| First Author | Palaniappan M | Year | 2019 |
| Journal | PLoS One | Volume | 14 |
| Issue | 8 | Pages | e0220311 |
| PubMed ID | 31408468 | Mgi Jnum | J:283732 |
| Mgi Id | MGI:6359020 | Doi | 10.1371/journal.pone.0220311 |
| Citation | Palaniappan M, et al. (2019) The genomic landscape of estrogen receptor alpha binding sites in mouse mammary gland. PLoS One 14(8):e0220311 |
| abstractText | Estrogen receptor alpha (ERalpha) is the major driving transcription factor in the mammary gland development as well as breast cancer initiation and progression. However, the genomic landscape of ERalpha binding sites in the normal mouse mammary gland has not been completely elucidated.
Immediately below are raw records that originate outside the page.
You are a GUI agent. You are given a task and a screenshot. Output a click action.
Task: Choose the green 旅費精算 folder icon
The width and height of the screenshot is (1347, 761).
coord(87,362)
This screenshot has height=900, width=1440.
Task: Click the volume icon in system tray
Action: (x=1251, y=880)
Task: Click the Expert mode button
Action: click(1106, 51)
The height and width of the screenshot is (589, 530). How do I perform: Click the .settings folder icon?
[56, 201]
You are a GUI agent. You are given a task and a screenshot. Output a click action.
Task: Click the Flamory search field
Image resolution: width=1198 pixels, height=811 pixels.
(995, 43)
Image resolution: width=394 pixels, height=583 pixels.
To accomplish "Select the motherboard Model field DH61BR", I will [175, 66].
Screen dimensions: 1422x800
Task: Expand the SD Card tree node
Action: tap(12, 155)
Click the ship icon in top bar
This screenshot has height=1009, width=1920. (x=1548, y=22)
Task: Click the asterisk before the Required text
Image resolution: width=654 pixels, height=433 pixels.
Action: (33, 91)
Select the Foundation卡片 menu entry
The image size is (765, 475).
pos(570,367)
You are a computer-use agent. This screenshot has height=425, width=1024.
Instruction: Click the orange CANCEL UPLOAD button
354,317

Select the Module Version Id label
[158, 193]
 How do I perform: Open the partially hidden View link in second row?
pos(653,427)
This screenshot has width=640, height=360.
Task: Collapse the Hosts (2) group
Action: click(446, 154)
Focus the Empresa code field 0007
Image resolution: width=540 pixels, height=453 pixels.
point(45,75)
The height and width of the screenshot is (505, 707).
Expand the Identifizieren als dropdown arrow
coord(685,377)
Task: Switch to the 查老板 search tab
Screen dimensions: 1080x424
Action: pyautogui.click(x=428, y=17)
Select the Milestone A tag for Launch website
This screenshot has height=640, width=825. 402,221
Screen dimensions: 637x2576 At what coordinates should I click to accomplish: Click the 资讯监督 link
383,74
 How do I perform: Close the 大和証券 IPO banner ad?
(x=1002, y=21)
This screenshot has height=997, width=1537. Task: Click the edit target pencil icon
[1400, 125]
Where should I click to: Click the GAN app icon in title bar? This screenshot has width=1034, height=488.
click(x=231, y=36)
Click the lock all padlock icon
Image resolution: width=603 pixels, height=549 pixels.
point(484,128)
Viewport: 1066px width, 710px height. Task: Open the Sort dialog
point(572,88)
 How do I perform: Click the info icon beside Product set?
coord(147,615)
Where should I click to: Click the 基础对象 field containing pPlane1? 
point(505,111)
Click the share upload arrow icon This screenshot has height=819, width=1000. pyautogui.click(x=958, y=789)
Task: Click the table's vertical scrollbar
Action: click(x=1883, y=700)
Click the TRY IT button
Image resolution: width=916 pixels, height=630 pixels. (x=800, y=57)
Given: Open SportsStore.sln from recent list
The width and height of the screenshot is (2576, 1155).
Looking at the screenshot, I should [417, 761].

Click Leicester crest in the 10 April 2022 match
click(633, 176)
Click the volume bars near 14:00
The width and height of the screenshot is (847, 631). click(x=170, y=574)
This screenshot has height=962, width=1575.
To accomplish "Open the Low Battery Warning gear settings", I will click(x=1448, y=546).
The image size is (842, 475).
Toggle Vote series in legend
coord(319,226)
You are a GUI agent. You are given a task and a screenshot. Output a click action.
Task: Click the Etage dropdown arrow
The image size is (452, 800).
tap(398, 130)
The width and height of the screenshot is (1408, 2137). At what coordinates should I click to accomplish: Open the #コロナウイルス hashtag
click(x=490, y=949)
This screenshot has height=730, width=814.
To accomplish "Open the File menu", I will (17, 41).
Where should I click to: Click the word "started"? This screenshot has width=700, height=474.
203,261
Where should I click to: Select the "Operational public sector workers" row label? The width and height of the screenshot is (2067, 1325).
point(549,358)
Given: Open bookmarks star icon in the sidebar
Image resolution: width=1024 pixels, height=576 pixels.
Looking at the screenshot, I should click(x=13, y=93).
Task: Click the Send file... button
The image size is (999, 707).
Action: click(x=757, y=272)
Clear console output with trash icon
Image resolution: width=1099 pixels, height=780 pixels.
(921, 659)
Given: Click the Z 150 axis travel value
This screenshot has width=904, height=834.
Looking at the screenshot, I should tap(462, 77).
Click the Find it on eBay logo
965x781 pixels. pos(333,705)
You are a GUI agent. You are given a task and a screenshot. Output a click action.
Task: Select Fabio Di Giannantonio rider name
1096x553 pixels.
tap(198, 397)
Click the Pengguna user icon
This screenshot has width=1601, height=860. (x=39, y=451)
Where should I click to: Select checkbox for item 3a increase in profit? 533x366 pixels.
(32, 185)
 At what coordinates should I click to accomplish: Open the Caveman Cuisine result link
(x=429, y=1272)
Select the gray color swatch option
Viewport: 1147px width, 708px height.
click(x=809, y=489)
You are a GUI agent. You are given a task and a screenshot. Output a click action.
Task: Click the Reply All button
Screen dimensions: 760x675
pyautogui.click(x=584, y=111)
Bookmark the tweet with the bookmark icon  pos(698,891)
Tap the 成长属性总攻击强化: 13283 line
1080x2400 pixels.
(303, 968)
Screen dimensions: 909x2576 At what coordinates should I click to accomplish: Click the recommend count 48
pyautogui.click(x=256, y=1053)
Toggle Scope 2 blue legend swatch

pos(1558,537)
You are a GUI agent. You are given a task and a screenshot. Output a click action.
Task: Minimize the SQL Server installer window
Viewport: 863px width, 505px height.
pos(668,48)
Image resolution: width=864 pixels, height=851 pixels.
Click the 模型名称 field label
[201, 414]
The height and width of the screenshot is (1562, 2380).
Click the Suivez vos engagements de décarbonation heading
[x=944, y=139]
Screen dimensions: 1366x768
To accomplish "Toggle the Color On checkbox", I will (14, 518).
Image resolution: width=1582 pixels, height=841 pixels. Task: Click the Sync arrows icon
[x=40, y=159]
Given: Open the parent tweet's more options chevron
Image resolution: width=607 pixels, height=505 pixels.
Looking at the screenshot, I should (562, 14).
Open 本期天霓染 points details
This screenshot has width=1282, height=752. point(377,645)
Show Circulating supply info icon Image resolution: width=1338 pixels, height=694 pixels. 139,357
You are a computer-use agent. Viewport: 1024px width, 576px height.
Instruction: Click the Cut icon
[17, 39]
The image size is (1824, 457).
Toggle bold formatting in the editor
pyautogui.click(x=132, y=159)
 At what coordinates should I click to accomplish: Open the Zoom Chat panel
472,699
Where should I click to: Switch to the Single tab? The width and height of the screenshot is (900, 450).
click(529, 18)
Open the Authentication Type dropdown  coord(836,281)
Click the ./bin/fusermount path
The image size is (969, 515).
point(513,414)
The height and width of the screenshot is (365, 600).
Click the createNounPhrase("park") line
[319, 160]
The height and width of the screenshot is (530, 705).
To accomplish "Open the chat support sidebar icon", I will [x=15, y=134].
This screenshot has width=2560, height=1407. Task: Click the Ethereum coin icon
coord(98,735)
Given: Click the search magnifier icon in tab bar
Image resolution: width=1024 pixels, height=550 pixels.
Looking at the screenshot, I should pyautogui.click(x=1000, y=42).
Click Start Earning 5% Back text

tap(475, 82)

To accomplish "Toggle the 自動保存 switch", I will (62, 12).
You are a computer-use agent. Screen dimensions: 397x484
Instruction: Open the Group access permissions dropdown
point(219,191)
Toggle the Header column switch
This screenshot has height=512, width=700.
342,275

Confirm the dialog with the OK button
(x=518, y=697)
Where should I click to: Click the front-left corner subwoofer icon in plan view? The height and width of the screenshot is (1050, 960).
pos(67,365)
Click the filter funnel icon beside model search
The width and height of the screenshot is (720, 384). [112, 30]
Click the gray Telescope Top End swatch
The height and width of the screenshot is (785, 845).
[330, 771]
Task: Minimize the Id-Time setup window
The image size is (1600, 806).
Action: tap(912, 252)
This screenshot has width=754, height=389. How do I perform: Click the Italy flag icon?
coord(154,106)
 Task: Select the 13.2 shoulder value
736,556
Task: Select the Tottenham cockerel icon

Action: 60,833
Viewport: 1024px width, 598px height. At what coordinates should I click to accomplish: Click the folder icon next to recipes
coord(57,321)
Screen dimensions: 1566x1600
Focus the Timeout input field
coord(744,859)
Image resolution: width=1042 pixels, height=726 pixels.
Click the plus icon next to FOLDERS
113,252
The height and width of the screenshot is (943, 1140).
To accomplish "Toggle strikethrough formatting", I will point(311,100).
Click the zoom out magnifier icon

Here, we mapped genome-wide ERalpha binding events by chromatin immunoprecipitation followed by high-throughput sequencing (ChIP-seq) in the mouse mammary gland in response to estradiol. We identified 6237 high confidence ERalpha binding sites in two biological replicates and showed that many of these were located at distal enhancer regions. Furthermore, we discovered 3686 unique genes in the mouse genome that recruit ER in response to estradiol. Interrogation of ER-DNA binding sites in ER-positive luminal epithelial cells showed that the ERE, PAX2, SF1, and AP1 motifs were highly enriched at distal enhancer regions. In addition, comprehensive transcriptome analysis by RNA-seq revealed that 493 genes are differentially regulated by acute treatment with estradiol in the mouse mammary gland in vivo. Through integration of RNA-seq and ERalpha ChIP-seq data, we uncovered a novel ERalpha targetome in mouse mammary epithelial cells. Taken together, our study has identified the genomic landscape of ERalpha binding events in mouse mammary epithelial cells. Furthermore, our study also highlights the cis-regulatory elements and cofactors that are involved in estrogen signaling and may contribute to ductal elongation in the normal mouse mammary gland. |